What is being asked: Rewrite all of the data below as a numbered list, leaving out any blank lines.

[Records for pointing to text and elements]
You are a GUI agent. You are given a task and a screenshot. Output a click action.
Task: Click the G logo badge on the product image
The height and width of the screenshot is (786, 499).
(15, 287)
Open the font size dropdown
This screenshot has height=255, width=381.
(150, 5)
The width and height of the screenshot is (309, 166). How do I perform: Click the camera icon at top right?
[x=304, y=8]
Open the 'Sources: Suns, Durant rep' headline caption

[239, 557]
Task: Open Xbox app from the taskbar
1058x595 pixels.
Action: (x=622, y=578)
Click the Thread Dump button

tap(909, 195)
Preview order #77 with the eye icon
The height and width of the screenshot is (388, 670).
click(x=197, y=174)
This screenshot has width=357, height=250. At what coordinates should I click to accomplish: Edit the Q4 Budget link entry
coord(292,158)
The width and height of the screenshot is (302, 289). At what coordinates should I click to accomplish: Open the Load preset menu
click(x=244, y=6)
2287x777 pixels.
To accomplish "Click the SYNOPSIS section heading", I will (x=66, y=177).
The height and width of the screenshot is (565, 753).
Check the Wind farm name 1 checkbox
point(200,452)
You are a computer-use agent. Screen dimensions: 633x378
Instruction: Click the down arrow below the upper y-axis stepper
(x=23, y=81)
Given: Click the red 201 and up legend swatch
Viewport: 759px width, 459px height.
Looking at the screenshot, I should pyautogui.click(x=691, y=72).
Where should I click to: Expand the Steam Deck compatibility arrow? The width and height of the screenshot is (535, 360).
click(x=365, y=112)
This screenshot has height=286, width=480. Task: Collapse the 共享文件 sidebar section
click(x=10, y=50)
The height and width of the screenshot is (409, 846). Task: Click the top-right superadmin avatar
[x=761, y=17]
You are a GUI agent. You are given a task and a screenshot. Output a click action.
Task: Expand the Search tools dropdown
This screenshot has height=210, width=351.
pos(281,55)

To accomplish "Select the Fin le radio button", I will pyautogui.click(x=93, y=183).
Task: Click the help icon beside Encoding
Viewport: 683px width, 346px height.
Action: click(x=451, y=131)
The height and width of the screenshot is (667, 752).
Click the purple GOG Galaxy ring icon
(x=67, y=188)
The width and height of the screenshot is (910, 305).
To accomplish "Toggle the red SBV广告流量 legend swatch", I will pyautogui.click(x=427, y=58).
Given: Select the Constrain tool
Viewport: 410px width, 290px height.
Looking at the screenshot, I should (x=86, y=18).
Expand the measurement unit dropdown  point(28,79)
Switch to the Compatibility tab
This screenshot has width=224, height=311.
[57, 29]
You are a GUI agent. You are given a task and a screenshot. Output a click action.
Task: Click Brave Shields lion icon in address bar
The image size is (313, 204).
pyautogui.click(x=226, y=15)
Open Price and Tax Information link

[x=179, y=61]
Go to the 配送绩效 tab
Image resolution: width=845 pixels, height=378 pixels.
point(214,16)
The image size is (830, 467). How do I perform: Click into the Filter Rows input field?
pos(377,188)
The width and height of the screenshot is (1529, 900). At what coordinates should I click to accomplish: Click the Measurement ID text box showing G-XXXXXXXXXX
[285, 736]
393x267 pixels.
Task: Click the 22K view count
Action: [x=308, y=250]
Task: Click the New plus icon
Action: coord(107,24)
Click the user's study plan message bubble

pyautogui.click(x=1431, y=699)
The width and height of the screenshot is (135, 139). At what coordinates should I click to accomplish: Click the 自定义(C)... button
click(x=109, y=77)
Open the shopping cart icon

Expected output:
1. You are a GUI agent. You are given a task and a screenshot. Output a click action.
2. Task: Click the G logo badge on the product image
3. The height and width of the screenshot is (786, 499).
4. (15, 287)
5. Open the font size dropdown
6. This screenshot has height=255, width=381.
7. (150, 5)
8. The width and height of the screenshot is (309, 166). How do I perform: Click the camera icon at top right?
9. [x=304, y=8]
10. Open the 'Sources: Suns, Durant rep' headline caption
11. [239, 557]
12. Task: Open Xbox app from the taskbar
13. 1058x595 pixels.
14. Action: (x=622, y=578)
15. Click the Thread Dump button
16. tap(909, 195)
17. Preview order #77 with the eye icon
18. The height and width of the screenshot is (388, 670).
19. click(x=197, y=174)
20. This screenshot has width=357, height=250. At what coordinates should I click to accomplish: Edit the Q4 Budget link entry
21. coord(292,158)
22. The width and height of the screenshot is (302, 289). At what coordinates should I click to accomplish: Open the Load preset menu
23. click(x=244, y=6)
24. 2287x777 pixels.
25. To accomplish "Click the SYNOPSIS section heading", I will (x=66, y=177).
26. The height and width of the screenshot is (565, 753).
27. Check the Wind farm name 1 checkbox
28. point(200,452)
29. You are a computer-use agent. Screen dimensions: 633x378
30. Instruction: Click the down arrow below the upper y-axis stepper
31. (x=23, y=81)
32. Given: Click the red 201 and up legend swatch
33. Viewport: 759px width, 459px height.
34. Looking at the screenshot, I should pyautogui.click(x=691, y=72).
35. Where should I click to: Expand the Steam Deck compatibility arrow? The width and height of the screenshot is (535, 360).
36. click(x=365, y=112)
37. This screenshot has height=286, width=480. Task: Collapse the 共享文件 sidebar section
38. click(x=10, y=50)
39. The height and width of the screenshot is (409, 846). Task: Click the top-right superadmin avatar
40. [x=761, y=17]
41. You are a GUI agent. You are given a task and a screenshot. Output a click action.
42. Task: Expand the Search tools dropdown
43. This screenshot has height=210, width=351.
44. pos(281,55)
45. To accomplish "Select the Fin le radio button", I will pyautogui.click(x=93, y=183).
46. Task: Click the help icon beside Encoding
47. Viewport: 683px width, 346px height.
48. Action: click(x=451, y=131)
49. The height and width of the screenshot is (667, 752).
50. Click the purple GOG Galaxy ring icon
51. (x=67, y=188)
52. The width and height of the screenshot is (910, 305).
53. To accomplish "Toggle the red SBV广告流量 legend swatch", I will pyautogui.click(x=427, y=58).
54. Given: Select the Constrain tool
55. Viewport: 410px width, 290px height.
56. Looking at the screenshot, I should (x=86, y=18).
57. Expand the measurement unit dropdown  point(28,79)
58. Switch to the Compatibility tab
59. This screenshot has width=224, height=311.
60. [57, 29]
61. You are a GUI agent. You are given a task and a screenshot. Output a click action.
62. Task: Click Brave Shields lion icon in address bar
63. The image size is (313, 204).
64. pyautogui.click(x=226, y=15)
65. Open Price and Tax Information link
66. [x=179, y=61]
67. Go to the 配送绩效 tab
68. Image resolution: width=845 pixels, height=378 pixels.
69. point(214,16)
70. The image size is (830, 467). How do I perform: Click into the Filter Rows input field?
71. pos(377,188)
72. The width and height of the screenshot is (1529, 900). At what coordinates should I click to accomplish: Click the Measurement ID text box showing G-XXXXXXXXXX
73. [285, 736]
74. 393x267 pixels.
75. Task: Click the 22K view count
76. Action: [x=308, y=250]
77. Task: Click the New plus icon
78. Action: coord(107,24)
79. Click the user's study plan message bubble
80. pyautogui.click(x=1431, y=699)
81. The width and height of the screenshot is (135, 139). At what coordinates should I click to accomplish: Click the 自定义(C)... button
82. click(x=109, y=77)
83. Open the shopping cart icon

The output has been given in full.